かまいたちの如く、”真空の一撃”に体が投げ飛ばされた。


刀を生み出し構える。

「もう抜刀は終わりか?」

「君の速度にもう抜刀術はついていけない。」




大型のナイフとノコギリがぶつかる。火花が散るが気にも留めない。

双方、次の攻撃を考えているだけだ。

左手のナイフがイザベラの腹部を狙う。右手でナイフを持つ腕を払いながら、左手に持ち替えたノコギリで頸動脈を切り払う。エマは首を傾け、躱す。

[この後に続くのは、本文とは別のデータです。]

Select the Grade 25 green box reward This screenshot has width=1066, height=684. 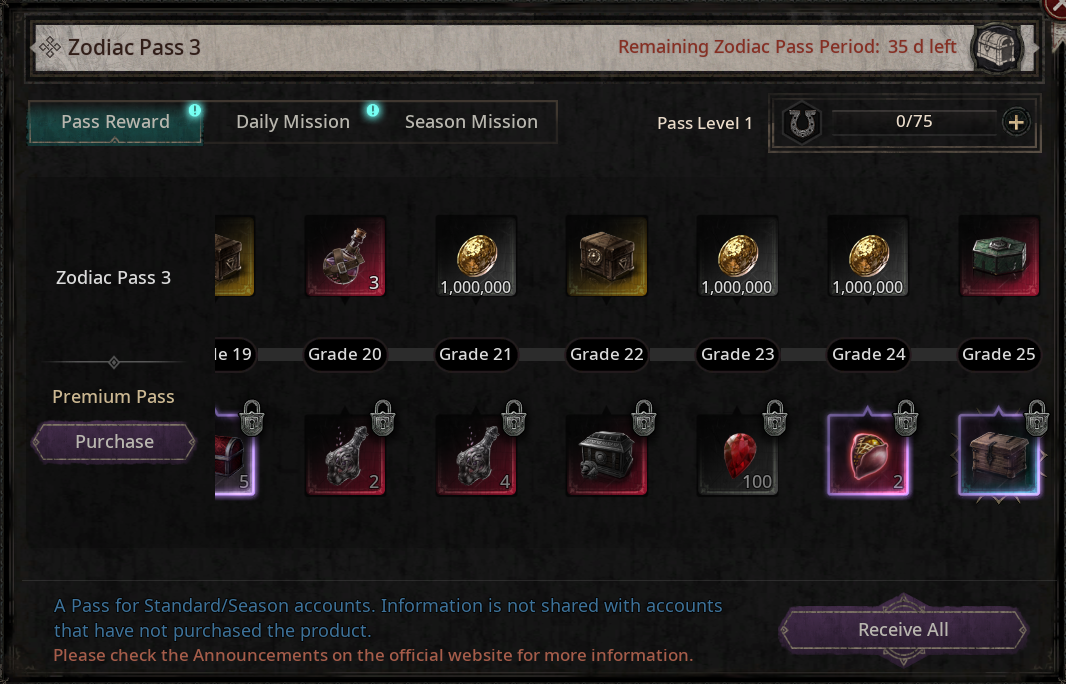[999, 256]
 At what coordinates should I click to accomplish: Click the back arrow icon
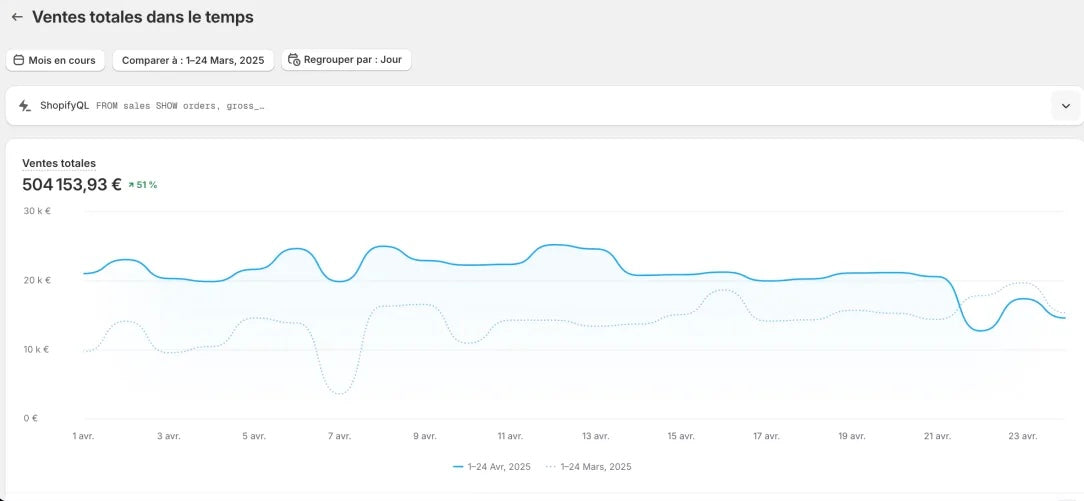point(17,17)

エマの青い瞳が、イザベラの赤い瞳がぶつかり、睨みつけ合う。


「あなたの開放も素敵だわ。」

「あぁ。私も楽しく仕方がないさ。」


うさぎのように跳ねながら一発一発狙いを定めて攻撃を仕掛ける。


火花が飛び散り、二人の瞳を照らす。


エマはナイフを上に放り上げた。もう一つのナイフでイザベラの攻撃をすべて捌いた。

イザベラのどんな攻撃もナイフ一本で受けきる。

ナイフが二人の間に落ちてくる。地面に突き刺さる瞬間、エマはその柄を的確に蹴り飛ばした。

下の方からの攻撃に躱しきれないイザベラの腹に突き刺さる。

「ぐぁぁ!」

右腕にナイフを突き刺す。ノコギリを叩き落とし首にナイフを当てる。


「お見事。あなたと戦えて嬉しいわ。」

「こちらこそ。後悔なく戦えてよかった。」

そのままナイフを進めた。




悠斗は二本の刀を中段に構え、相手に向ける。恭平も同じように構える。

漆黒の太刀と白銀の太刀が水平に横薙ぎで振った。

二撃躱し、ノコギリ刃で突きを繰り出す。悠斗は身体を翻し、そのまま右回し蹴り。

距離を取る。そして横に払う。身体を沈め躱した彼は前に突っ込む。


ノコギリ刃が黒い刃と白い刃に食い込み、引っ張る。悠斗はすぐさま刀を手から離す。


「ぬあぁぁぁ‼‼‼」

無防備な状態の悠斗に斬りかかる。この状況から刀は出せない。


「うおぉぉぉぉ‼‼‼」

高い位置から降ろされた刀を白羽取りで止めた。恭平のがら空きな脇腹にフルパワーのミドルキックが炸裂した。

視界が傾く。そして目の前には刀身から手を離し、再構築された2本の刀を構える青年がいた。

持ち上げられた両刀が恭平の胸で交差するように切り裂いた。鎖骨ごと肋骨を砕き、心臓、肺に折れた骨が突き刺さる。激痛や呼吸のしにくさを感じる。肺に穴が開いているせいだろう。


薄れゆく意識の中、視界には今まで敵対していた青年がいた。

「君との勝負、とても面白かったよ。」


「俺こそ、あんたのおかげで開放を掴めたよ。」

「若者の成長を見るのも悪くはないね。」


恭平の身体が消滅していく姿に悠斗は無意識に深い一礼を持って見送った。

それは好敵手としての手向けなのか、本能的な何かなのかは分からなかった。